# [What to produce]
Copy everything from the line containing "Image resolution: width=720" down to the line containing "Action: [x=52, y=47]", substituting "icon" for "avatar" and leaving all else unchanged. Omit the pictures.

# [Extracted information]
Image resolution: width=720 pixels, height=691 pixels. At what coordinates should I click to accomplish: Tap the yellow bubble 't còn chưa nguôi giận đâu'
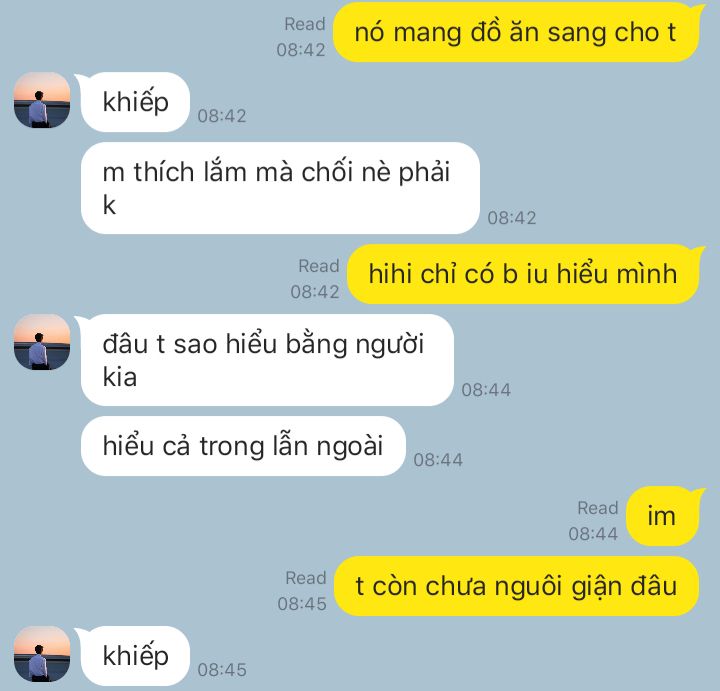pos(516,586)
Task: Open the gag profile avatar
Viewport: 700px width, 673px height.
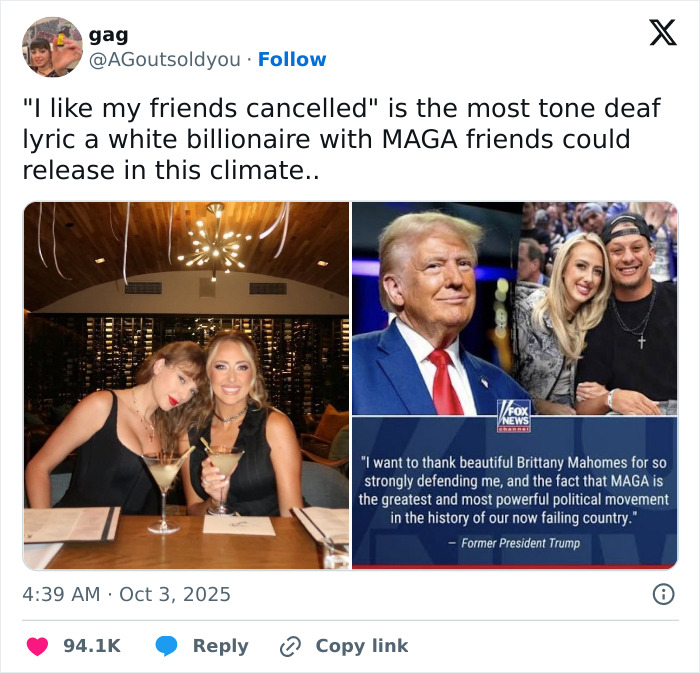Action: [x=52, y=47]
* * *
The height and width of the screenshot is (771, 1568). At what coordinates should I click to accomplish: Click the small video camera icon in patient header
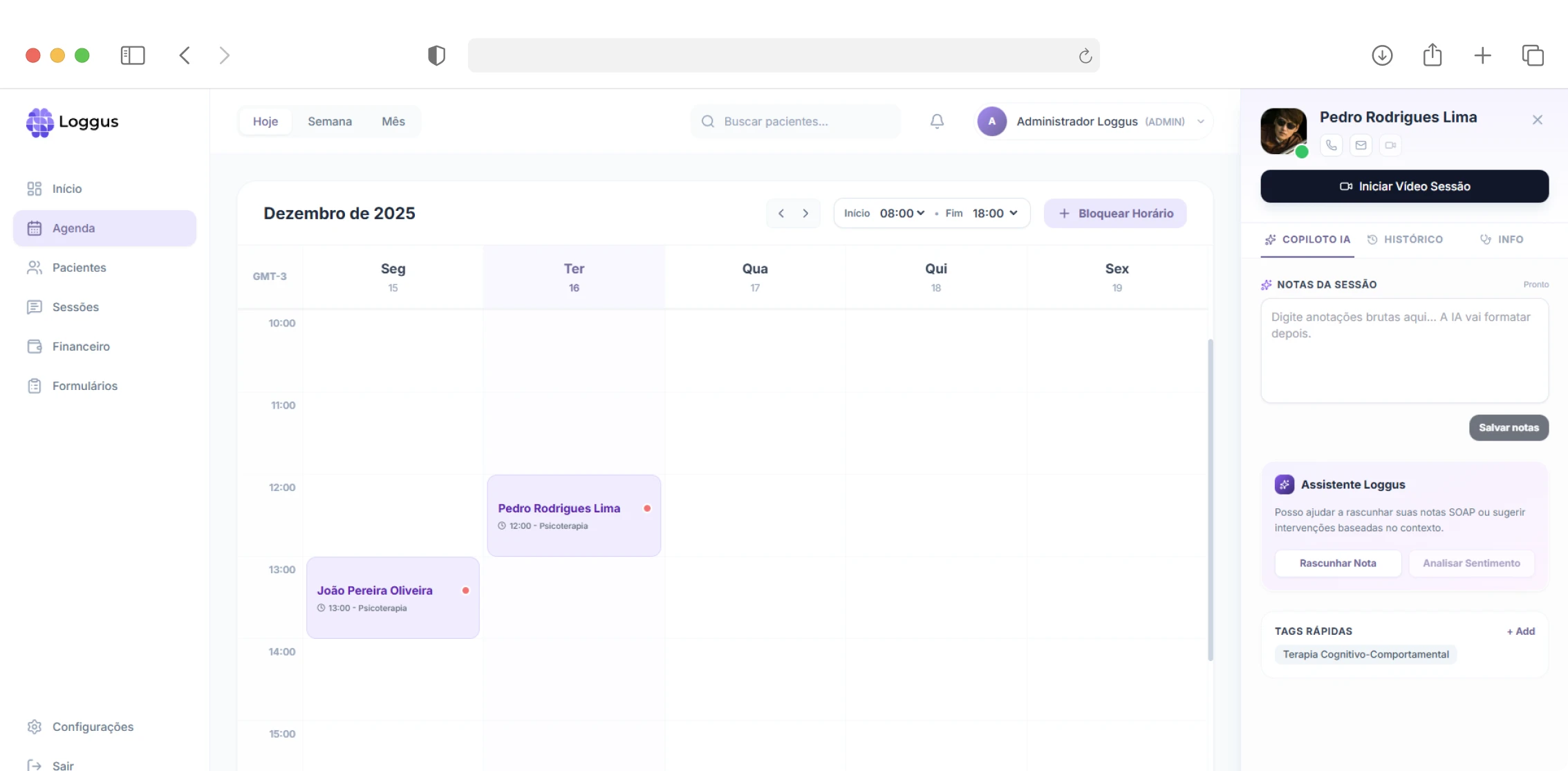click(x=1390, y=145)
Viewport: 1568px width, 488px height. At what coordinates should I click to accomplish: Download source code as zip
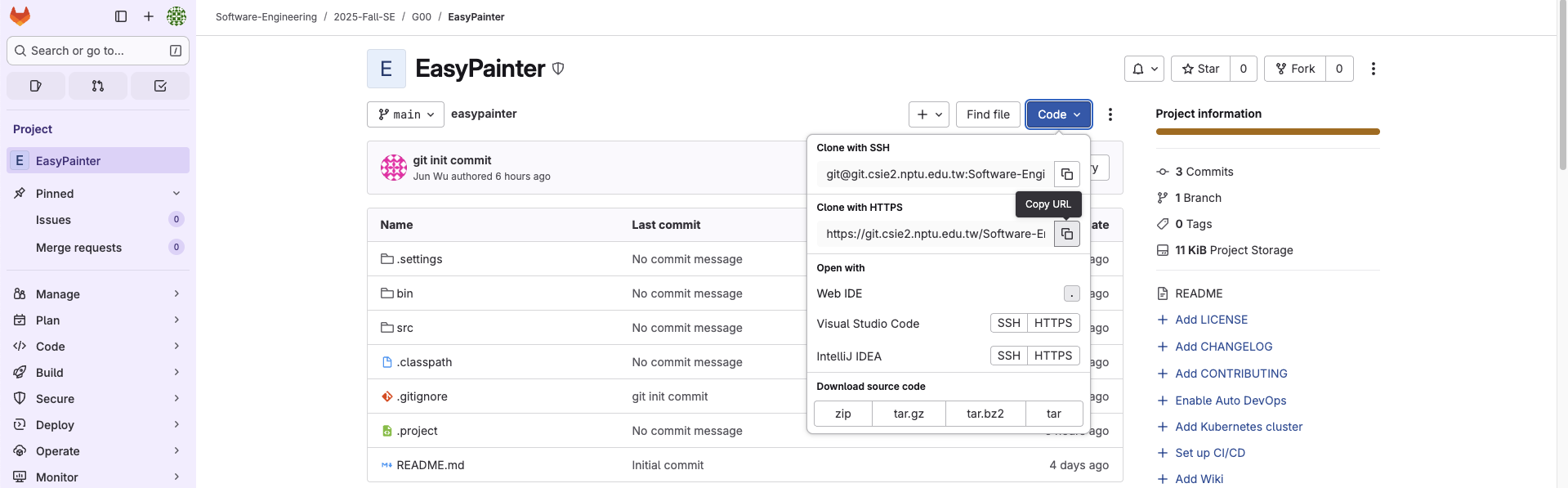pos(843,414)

# [Task response]
Image resolution: width=720 pixels, height=691 pixels. At what coordinates should I click to accomplish: Tap the yellow bubble 't còn chưa nguôi giận đâu'
pos(516,586)
Task: Open the gag profile icon
Viewport: 700px width, 673px height.
Action: [x=52, y=47]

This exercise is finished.